The U.S. Food and Drug Administration has decided to support additional research with regard to its analysis of BPA safety in plastic baby bottles and food and drink containers. The FDA’s basic position is that current human exposure to BPA in food-packaging materials provides an adequate margin of safety. The FDA’s draft risk assessment on this issue was released in August, finding the chemical safe as it is now used. However, after an FDA advisory committee on the subject questioned some of the FDA methodology and data sources, the FDA has now decided to conduct additional research, as cited in a letter to the advisory committee.
FDA is re-evaluating available data and planning for the acquisition of additional data that will strengthen the exposure estimates from all dietary sources of BPA, with particular attention to dietary sources relevant to infants and children. FDA also will study the cumulative effects of BPA in humans.
Makers of BPA say that the chemical poses no known risk to human health. In response to public demand, some manufacturers have begun introducing products for infants and children that are BPA-free. The Environmental Protection Agency has calculated that adults and infants can consume 50 micrograms of BPA per kilogram of body weight every day over a lifetime with little appreciable risk of harm.

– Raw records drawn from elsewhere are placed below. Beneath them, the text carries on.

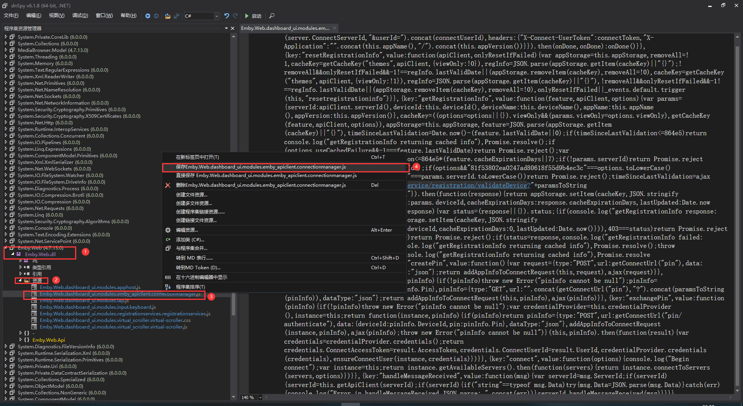Click the back navigation arrow
Viewport: 743px width, 406px height.
coord(148,16)
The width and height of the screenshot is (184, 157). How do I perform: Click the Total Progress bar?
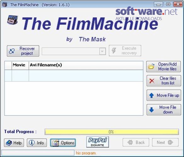click(112, 132)
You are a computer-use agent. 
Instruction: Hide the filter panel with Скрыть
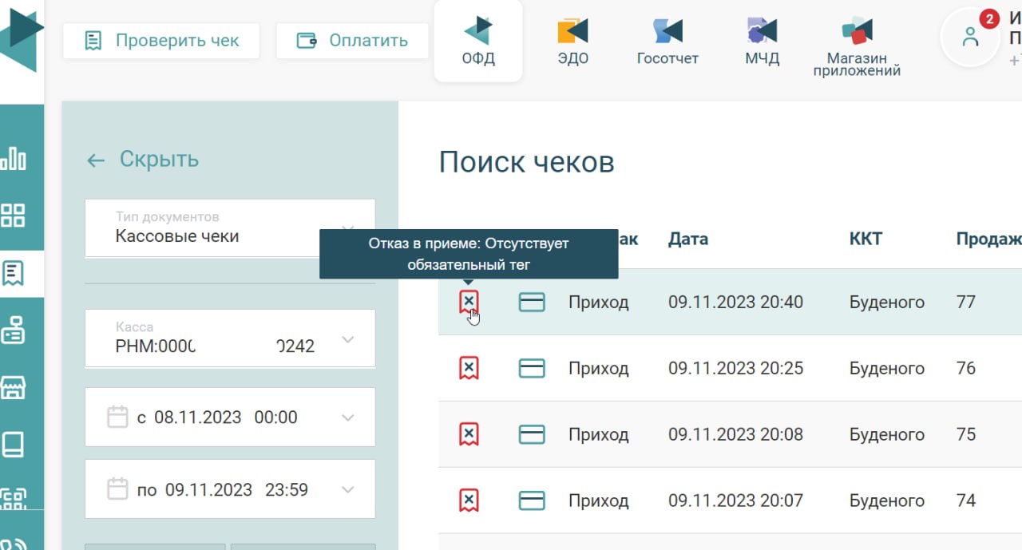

One of the underlying issues is the use of animal studies. There is no epidemiological evidence that human beings of any age or developmental stage have been harmed in any way by common exposure to BPA. Even workers using the chemical in manufacturing have not been shown to have suffered any harm. The fact that rodents suffer effects at high doses of the chemical may have nothing to do with human health: the same animal tests performed on things we eat and drink every day give the same “toxicity” results. Nevertheless, the planned “large research effort,” with studies lasting years that will assess the effects of the chemical in laboratory animals including rodents and monkeys. FDA is planning to conduct these studies in its laboratories using representative dose ranges and multiple animal models.